— Extracted information —
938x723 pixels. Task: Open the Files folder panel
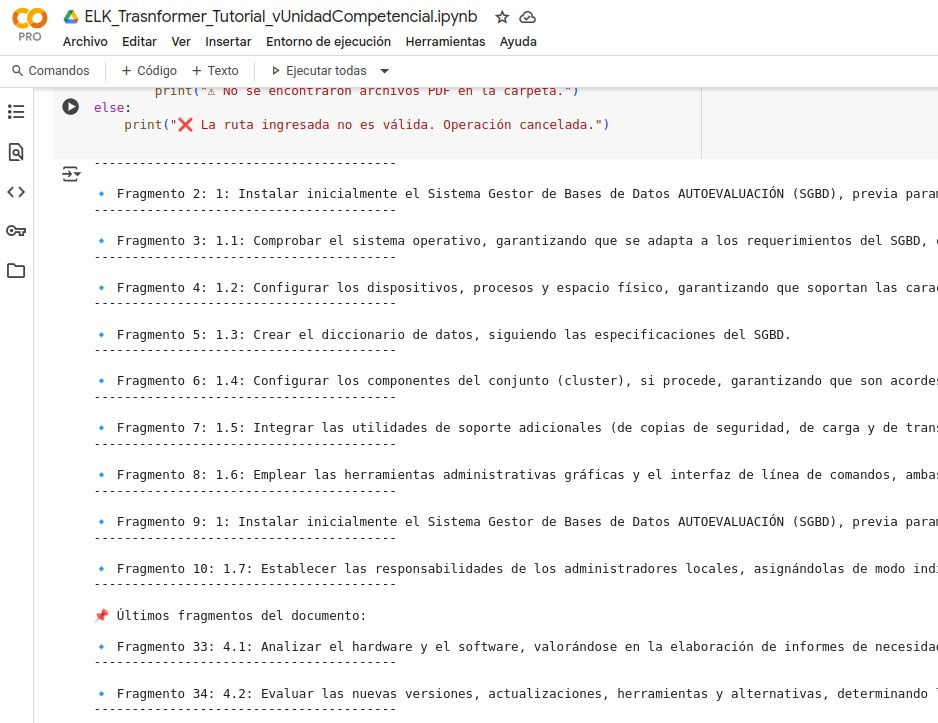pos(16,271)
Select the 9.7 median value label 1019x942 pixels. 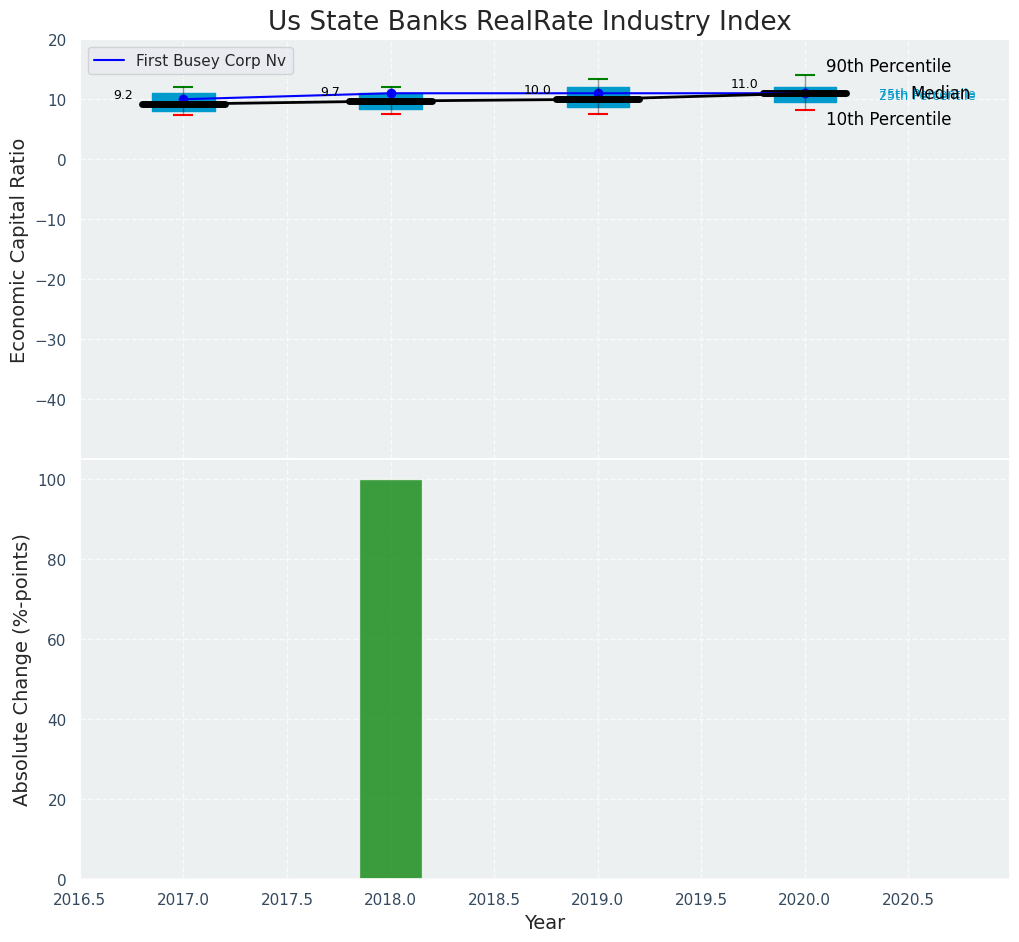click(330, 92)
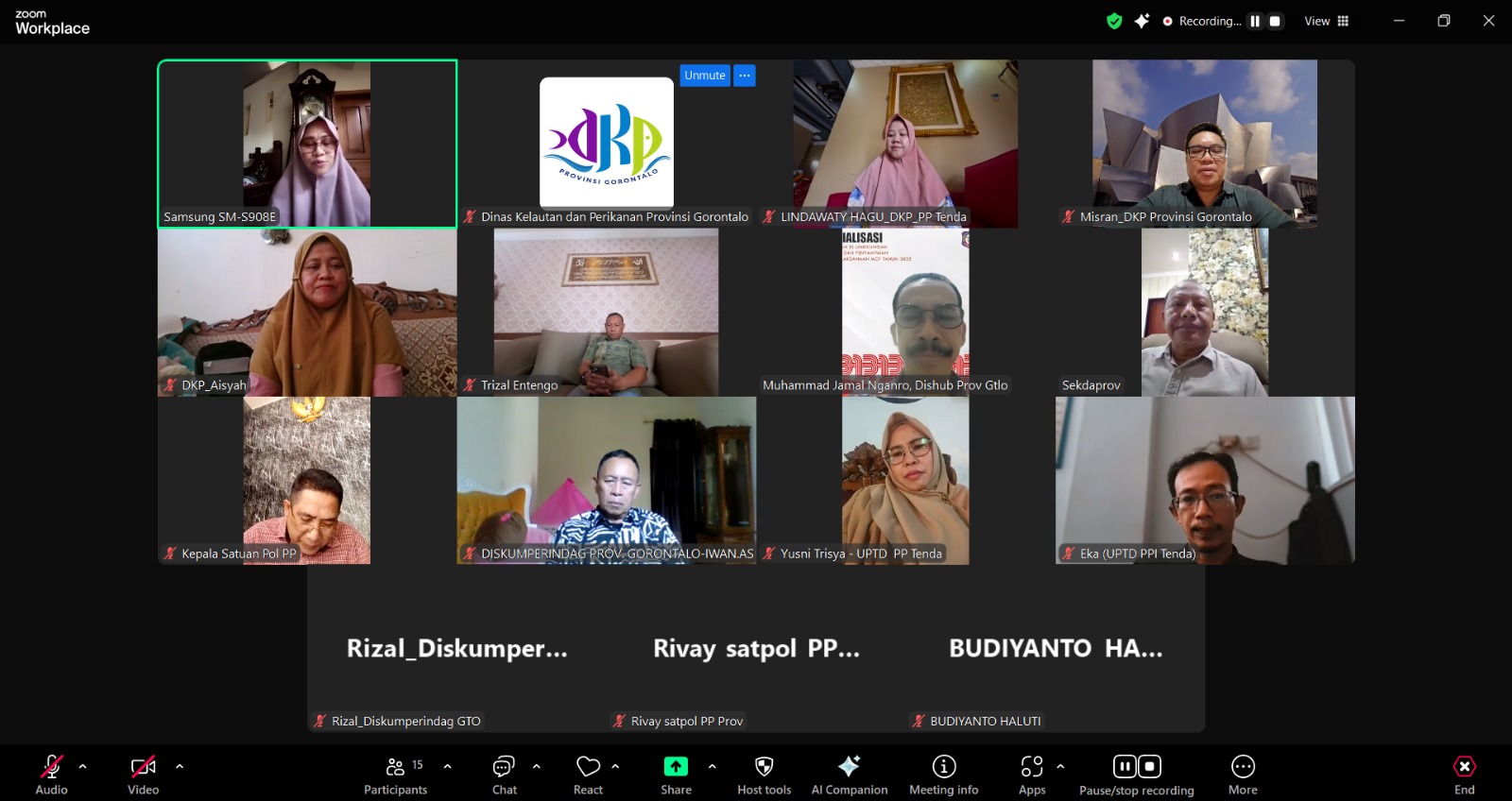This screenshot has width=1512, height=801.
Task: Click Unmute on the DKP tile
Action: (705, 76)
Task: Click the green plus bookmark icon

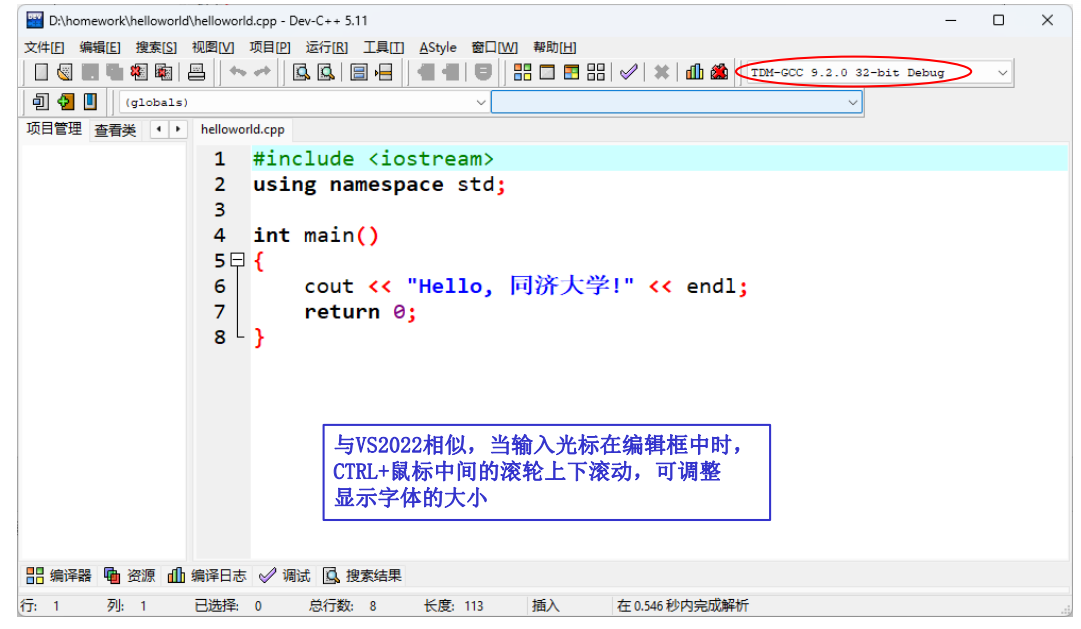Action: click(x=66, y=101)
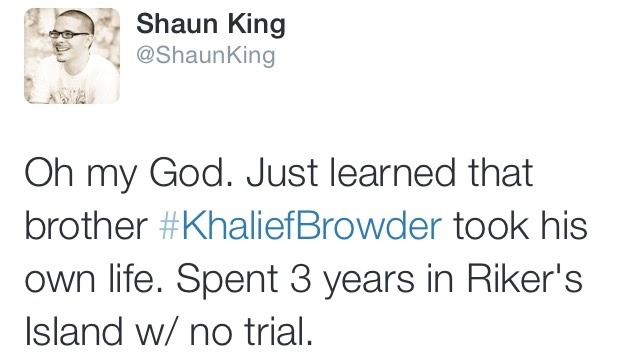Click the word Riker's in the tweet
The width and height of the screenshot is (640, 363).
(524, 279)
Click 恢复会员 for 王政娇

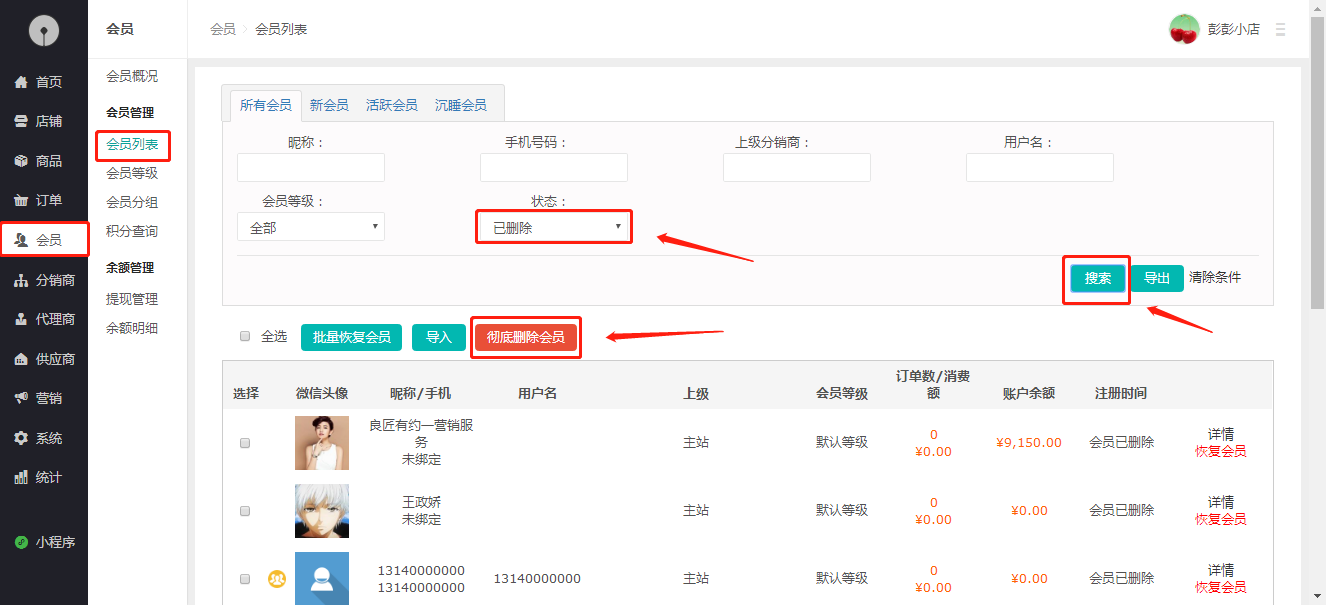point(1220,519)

— To be done —
Reproduce the rows above word for word, starting at the line that contains "Task: Click the green plus bookmark icon" and ending at the last line of the rows, with both ends included. Leave the pictures out of your answer.

— Full response —
Task: Click the green plus bookmark icon

Action: click(x=66, y=101)
Click the word Riker's in the tweet
The width and height of the screenshot is (640, 363).
(524, 279)
Click 恢复会员 for 王政娇

point(1220,519)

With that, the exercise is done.